Those who have to retire with a serious attributable disability
which renders them permanently incapable of any further work should
receive a pension based on loss of earnings to the end of a normal
working life (65) and not just normal Service retirement age (55)
because their incapacity is caused by Service.
11. Service Invaliding Pension. Reassurance
is sought that these pensions which are deemed attributable will
remain free of Income Tax liability as currently. There is no
justification for any worsenment of the tax position.
12. Refund of Spouses' Pension Provision
Contributions. Ministers have acknowledged in the past that
the AFPS is de facto contributory through abatement of pay.
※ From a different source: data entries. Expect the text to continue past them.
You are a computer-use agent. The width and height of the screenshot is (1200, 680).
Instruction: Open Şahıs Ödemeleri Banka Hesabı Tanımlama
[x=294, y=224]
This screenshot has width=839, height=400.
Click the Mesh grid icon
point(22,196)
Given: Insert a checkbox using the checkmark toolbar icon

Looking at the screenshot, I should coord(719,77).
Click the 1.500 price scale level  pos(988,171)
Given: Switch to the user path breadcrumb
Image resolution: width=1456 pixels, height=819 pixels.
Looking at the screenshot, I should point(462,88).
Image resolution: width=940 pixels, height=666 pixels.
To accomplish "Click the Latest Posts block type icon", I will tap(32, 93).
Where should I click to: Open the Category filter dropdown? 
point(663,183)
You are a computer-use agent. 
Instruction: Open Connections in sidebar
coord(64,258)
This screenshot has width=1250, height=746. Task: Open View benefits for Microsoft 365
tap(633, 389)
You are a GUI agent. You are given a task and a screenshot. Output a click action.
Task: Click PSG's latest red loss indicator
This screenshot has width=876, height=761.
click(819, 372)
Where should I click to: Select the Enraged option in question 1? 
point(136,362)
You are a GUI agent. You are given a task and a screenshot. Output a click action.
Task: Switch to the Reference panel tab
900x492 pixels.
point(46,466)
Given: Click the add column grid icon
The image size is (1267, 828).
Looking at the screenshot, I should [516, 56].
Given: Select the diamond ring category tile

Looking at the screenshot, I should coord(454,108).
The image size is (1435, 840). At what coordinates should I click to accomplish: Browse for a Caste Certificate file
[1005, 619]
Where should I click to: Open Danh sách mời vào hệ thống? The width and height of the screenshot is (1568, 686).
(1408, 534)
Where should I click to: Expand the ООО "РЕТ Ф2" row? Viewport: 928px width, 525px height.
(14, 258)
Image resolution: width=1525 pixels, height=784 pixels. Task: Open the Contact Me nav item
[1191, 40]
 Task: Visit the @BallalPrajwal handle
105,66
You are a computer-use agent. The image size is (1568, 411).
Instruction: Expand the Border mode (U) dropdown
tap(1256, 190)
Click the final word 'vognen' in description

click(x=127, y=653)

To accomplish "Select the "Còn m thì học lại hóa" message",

MoD
should consider whether those personnel who have no spouse on
retirement should be refunded that portion of their "contributions"
made towards survivor benefits, with the option to buy back in
if they should subsequently acquire one.
13. Contributions for Extra Benefits.
The Review proposals exclude any opportunities for members to
make additional contributions for extra benefits (eg for survivors).
This should be examined within Inland Revenue Limits: by definition
such schemes should be cost neutral, and are available in comparator
14. Widows' Pensions for Life. Clarity
is required on the "restrictions to prevent abuse" mentioned
in paragraph 4.19 of the Consultation document.
15. Attributability. There must be
a guarantee of independence and of transparency of assessment
and subsequent appeals.
16. Children's Benefits. All eligible
children should be provided for.
17. Transition. The transition period
from the old to the new schemes will need extremely careful handling
(including the old and new Compensation arrangements) otherwise
some very messy anomalies are bound to arise.